Filter the data for lines with the word "Transcripts" and copy those lines.

Pixel coordinate grounding data
▬▬▬▬▬▬▬▬▬▬
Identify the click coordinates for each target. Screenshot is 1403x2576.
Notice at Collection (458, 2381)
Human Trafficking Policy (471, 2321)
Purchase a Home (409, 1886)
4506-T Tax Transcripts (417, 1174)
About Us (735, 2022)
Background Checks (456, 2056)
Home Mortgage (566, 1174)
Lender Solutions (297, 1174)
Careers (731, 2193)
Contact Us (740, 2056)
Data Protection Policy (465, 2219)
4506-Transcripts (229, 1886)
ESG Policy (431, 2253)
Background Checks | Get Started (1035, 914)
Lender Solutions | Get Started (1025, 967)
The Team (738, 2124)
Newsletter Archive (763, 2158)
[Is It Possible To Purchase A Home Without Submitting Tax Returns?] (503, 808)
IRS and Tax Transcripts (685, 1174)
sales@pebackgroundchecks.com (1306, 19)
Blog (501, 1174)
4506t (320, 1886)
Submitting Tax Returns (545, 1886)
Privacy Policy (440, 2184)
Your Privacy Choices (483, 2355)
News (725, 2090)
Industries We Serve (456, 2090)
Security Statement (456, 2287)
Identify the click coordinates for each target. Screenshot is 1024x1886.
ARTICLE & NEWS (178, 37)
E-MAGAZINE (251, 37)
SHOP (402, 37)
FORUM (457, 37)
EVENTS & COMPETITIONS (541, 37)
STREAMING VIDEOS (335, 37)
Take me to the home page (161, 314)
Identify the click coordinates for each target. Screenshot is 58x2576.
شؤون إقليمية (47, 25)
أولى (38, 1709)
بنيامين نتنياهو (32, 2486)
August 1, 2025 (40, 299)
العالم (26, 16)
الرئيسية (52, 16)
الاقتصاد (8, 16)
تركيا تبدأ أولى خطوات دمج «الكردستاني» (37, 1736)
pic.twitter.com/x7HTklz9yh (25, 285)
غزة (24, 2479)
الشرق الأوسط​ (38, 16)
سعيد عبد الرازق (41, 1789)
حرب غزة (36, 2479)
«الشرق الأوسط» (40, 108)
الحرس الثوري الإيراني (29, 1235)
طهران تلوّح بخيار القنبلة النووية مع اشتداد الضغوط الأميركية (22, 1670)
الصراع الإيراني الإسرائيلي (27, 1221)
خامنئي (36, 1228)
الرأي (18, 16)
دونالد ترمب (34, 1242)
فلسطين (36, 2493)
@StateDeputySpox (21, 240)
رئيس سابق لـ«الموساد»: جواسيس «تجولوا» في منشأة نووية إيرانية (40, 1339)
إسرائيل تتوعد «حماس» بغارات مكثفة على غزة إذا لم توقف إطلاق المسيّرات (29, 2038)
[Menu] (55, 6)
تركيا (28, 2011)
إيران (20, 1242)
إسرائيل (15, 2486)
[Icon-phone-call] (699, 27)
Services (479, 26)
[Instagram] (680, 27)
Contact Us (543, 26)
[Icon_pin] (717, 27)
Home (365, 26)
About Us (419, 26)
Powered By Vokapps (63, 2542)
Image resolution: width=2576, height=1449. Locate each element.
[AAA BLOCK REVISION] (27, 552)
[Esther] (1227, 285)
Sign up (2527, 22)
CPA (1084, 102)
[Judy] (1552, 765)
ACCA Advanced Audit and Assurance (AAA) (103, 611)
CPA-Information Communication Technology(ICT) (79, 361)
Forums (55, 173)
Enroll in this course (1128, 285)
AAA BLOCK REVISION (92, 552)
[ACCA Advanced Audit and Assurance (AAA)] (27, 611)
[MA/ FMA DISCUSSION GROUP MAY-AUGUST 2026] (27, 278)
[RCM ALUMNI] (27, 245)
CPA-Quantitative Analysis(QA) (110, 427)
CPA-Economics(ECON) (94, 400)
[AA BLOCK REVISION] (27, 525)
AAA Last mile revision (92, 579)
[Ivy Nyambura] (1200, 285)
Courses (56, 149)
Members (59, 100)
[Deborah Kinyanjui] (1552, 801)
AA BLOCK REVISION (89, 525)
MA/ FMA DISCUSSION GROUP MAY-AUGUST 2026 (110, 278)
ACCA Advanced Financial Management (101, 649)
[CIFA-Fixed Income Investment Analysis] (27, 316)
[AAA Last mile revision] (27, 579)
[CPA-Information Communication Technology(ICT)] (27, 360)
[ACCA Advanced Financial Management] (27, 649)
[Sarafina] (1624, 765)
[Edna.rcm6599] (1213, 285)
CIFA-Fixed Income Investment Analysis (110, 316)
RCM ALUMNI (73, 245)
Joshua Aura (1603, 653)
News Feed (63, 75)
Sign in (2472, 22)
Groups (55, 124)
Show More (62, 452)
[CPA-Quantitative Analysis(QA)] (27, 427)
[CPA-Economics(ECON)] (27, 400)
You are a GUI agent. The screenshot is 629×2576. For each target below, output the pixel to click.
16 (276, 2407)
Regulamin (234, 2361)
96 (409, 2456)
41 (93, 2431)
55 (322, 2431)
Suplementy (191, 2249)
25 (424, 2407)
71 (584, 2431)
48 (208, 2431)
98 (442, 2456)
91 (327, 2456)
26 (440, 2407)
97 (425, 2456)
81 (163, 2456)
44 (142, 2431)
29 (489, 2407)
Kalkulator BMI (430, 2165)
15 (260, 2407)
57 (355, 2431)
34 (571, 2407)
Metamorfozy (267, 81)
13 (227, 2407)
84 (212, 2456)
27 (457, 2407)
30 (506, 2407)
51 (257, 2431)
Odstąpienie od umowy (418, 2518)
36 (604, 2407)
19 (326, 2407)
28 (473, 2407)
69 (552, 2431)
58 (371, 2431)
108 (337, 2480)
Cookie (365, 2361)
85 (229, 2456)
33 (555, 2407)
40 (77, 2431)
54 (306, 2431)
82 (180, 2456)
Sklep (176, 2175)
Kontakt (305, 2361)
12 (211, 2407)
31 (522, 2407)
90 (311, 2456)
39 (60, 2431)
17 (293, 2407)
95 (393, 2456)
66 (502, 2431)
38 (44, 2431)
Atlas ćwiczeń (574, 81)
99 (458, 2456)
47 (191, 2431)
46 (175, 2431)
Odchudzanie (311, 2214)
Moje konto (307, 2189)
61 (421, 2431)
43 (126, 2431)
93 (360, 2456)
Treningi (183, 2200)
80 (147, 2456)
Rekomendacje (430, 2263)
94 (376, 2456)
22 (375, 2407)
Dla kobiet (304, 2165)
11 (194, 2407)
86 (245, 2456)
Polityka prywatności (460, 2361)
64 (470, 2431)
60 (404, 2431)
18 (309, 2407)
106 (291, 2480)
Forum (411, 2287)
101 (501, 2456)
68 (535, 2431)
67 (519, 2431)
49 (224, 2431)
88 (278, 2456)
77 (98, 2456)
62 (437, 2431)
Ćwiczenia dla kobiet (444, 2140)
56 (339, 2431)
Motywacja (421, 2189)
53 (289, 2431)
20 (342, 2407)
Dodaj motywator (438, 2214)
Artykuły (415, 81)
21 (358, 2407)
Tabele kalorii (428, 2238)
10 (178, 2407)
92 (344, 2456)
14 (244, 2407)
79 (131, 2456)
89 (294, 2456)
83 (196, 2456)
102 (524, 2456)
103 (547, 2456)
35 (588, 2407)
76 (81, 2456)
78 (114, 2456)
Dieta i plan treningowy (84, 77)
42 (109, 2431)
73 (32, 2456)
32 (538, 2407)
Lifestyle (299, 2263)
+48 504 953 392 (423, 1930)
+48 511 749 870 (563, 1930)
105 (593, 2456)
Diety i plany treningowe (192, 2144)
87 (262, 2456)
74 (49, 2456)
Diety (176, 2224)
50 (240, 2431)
▬▬▬▬▬▬▬▬▬▬
(ANSWER AREA)
4506-T Tax Transcripts (417, 1174)
4506-Transcripts (229, 1886)
IRS and Tax Transcripts (685, 1174)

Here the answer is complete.